━━━ Provided material

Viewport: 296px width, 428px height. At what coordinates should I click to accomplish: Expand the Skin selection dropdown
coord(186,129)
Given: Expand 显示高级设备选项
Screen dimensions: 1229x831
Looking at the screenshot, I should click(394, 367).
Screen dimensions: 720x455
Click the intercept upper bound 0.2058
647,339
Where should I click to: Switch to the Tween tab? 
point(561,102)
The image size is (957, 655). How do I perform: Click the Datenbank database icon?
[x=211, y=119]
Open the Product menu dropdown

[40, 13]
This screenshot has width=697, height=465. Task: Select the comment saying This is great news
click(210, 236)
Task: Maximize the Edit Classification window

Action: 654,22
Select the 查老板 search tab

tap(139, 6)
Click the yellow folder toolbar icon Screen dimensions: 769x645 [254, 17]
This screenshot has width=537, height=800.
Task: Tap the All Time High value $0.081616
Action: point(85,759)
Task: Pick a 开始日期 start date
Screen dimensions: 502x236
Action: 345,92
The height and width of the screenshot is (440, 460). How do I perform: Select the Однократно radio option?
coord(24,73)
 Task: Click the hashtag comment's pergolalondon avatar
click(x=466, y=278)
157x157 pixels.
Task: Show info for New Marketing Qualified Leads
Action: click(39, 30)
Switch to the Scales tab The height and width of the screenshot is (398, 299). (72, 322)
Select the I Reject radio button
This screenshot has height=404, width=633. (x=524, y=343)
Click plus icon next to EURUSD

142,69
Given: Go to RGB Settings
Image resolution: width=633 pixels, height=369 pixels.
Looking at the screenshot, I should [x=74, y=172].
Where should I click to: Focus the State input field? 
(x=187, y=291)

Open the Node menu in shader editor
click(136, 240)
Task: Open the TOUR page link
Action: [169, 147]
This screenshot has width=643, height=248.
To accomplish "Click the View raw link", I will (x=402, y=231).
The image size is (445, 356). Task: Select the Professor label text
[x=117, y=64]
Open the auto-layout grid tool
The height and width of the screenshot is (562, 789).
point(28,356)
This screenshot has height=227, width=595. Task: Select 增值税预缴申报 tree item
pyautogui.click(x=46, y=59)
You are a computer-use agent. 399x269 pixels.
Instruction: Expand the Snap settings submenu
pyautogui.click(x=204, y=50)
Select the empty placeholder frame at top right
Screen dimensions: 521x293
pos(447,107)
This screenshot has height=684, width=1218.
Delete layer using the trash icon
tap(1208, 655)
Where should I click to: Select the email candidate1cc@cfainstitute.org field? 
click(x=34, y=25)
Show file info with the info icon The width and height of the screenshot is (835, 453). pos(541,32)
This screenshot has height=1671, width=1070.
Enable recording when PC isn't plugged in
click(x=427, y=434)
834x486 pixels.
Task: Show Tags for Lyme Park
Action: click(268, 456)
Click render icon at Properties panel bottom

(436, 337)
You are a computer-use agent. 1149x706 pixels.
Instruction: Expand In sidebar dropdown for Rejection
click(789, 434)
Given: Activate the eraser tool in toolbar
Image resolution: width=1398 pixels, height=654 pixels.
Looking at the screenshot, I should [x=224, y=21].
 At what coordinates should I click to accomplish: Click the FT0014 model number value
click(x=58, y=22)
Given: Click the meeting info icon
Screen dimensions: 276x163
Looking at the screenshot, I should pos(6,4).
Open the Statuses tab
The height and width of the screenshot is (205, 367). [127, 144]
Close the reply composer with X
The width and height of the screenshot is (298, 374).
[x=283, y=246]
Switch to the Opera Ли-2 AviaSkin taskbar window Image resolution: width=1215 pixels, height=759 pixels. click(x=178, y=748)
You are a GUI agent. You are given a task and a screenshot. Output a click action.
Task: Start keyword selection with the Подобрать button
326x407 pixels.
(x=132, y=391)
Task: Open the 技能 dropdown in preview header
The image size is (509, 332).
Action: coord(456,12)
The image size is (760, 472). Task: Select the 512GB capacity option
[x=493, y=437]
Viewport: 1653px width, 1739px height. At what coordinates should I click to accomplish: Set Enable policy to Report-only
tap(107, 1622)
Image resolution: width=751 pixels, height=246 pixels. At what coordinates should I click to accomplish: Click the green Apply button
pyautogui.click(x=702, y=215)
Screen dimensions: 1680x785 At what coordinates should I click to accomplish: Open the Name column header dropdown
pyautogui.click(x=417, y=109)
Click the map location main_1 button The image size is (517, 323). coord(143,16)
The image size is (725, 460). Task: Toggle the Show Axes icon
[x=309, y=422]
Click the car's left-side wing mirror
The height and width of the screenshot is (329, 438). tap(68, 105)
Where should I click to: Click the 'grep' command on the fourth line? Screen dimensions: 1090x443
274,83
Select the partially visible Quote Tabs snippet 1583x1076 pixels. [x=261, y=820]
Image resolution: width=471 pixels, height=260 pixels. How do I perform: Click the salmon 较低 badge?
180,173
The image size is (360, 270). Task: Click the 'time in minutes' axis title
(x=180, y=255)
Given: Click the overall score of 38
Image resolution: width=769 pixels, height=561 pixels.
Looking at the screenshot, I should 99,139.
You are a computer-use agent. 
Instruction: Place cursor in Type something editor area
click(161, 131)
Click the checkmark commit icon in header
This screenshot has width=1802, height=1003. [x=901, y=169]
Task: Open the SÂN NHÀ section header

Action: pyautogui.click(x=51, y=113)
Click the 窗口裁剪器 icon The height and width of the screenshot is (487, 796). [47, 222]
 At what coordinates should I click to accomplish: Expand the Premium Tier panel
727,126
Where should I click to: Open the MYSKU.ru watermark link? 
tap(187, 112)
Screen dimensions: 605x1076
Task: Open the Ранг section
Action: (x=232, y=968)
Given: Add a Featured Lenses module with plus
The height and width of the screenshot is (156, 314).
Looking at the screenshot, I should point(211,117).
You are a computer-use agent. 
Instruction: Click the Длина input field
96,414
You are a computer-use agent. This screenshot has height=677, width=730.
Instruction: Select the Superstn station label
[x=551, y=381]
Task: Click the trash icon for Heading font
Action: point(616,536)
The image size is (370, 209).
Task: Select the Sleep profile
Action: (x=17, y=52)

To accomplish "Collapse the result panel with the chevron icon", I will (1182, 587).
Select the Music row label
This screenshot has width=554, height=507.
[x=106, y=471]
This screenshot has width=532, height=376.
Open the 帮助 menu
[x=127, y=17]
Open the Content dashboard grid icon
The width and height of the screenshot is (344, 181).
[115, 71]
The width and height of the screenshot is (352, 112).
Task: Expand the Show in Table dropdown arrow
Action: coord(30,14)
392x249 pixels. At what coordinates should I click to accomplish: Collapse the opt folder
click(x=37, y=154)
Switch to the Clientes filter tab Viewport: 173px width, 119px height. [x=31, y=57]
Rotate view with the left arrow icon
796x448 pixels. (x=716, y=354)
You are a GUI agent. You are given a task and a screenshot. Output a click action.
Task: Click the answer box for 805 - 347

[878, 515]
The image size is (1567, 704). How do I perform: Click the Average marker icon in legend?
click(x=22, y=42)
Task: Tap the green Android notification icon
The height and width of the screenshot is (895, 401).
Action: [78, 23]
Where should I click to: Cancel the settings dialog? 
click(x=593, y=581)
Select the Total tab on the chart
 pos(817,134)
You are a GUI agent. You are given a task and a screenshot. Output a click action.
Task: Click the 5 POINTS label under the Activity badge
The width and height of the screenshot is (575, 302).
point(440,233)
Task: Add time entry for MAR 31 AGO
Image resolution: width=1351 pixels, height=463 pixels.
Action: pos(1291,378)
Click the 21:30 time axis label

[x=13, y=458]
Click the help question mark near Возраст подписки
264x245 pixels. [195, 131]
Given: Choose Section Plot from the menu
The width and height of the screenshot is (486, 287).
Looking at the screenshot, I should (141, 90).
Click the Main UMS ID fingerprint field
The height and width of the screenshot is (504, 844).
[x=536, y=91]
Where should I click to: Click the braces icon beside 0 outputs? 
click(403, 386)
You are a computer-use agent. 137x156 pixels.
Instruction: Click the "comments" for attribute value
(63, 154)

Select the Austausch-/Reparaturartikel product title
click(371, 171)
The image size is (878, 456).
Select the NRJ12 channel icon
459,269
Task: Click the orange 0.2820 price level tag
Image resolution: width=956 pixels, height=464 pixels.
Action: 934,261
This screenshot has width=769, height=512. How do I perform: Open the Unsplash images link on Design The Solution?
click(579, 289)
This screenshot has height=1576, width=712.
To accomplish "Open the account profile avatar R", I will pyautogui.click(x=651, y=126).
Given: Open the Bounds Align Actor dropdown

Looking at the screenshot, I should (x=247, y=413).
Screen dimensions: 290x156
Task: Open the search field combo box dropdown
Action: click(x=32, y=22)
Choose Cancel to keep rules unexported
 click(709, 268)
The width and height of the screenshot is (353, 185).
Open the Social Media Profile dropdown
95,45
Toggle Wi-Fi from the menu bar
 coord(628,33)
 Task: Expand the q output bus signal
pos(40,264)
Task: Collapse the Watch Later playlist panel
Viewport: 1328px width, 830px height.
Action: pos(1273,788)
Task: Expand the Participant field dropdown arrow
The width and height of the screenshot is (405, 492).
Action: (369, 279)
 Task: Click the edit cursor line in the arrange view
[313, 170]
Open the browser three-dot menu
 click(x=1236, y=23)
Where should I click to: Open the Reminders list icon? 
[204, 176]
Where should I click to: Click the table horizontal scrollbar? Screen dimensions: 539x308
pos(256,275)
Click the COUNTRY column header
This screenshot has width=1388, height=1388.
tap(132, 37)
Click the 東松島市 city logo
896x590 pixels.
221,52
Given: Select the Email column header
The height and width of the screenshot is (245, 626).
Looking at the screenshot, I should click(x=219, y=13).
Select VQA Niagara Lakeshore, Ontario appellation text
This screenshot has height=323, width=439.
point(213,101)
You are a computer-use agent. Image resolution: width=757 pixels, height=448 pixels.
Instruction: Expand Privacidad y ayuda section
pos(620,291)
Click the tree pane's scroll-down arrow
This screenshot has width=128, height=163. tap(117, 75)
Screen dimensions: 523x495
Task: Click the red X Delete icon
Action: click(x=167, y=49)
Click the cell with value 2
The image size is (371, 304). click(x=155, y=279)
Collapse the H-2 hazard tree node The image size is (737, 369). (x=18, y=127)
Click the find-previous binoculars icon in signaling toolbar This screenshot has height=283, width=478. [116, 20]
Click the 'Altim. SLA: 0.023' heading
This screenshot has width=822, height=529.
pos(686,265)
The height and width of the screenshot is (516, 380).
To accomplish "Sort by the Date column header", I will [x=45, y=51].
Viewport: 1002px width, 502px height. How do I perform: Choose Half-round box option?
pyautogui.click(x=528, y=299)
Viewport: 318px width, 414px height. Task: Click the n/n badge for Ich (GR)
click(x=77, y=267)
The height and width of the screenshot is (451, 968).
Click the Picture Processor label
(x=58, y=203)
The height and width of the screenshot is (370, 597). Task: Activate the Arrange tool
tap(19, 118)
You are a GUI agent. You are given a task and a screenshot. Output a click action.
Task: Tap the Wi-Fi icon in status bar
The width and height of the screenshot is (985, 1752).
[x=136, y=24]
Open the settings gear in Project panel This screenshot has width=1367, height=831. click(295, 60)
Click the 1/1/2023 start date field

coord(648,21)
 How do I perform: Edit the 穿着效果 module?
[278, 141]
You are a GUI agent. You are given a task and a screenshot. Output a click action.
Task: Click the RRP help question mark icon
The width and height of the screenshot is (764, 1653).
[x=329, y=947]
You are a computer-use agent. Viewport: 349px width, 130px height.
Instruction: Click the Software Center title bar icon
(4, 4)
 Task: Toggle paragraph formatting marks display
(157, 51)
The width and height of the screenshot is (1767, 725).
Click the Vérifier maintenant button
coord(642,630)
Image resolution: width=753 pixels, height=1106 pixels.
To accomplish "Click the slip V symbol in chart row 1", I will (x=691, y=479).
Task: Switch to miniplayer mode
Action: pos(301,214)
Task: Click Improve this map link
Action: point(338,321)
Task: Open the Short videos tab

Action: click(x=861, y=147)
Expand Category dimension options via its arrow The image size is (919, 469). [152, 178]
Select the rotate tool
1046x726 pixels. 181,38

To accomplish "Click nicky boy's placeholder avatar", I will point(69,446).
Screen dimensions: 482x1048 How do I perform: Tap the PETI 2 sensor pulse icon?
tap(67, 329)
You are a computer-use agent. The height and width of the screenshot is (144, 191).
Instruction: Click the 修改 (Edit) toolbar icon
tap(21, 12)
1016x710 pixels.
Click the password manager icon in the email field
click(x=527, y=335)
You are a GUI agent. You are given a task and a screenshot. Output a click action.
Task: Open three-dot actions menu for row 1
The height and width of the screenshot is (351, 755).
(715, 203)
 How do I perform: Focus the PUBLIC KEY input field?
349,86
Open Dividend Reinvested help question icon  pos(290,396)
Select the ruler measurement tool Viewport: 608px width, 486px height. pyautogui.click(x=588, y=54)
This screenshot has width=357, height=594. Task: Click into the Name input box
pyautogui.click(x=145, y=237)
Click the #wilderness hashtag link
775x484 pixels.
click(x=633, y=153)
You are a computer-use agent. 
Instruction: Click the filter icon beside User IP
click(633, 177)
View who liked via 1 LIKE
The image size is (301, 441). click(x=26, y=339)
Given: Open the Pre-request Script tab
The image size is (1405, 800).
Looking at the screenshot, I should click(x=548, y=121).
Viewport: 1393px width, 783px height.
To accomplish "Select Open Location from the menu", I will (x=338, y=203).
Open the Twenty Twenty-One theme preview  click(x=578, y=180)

━━━━━━

_Work instructions_: Your answer must be the data above, copied exactly from its first line through the line containing "Screen dimensions: 720x455", and nothing more.

_Task solution_:
Viewport: 296px width, 428px height. At what coordinates should I click to accomplish: Expand the Skin selection dropdown
coord(186,129)
Given: Expand 显示高级设备选项
Screen dimensions: 1229x831
Looking at the screenshot, I should click(394, 367).
Screen dimensions: 720x455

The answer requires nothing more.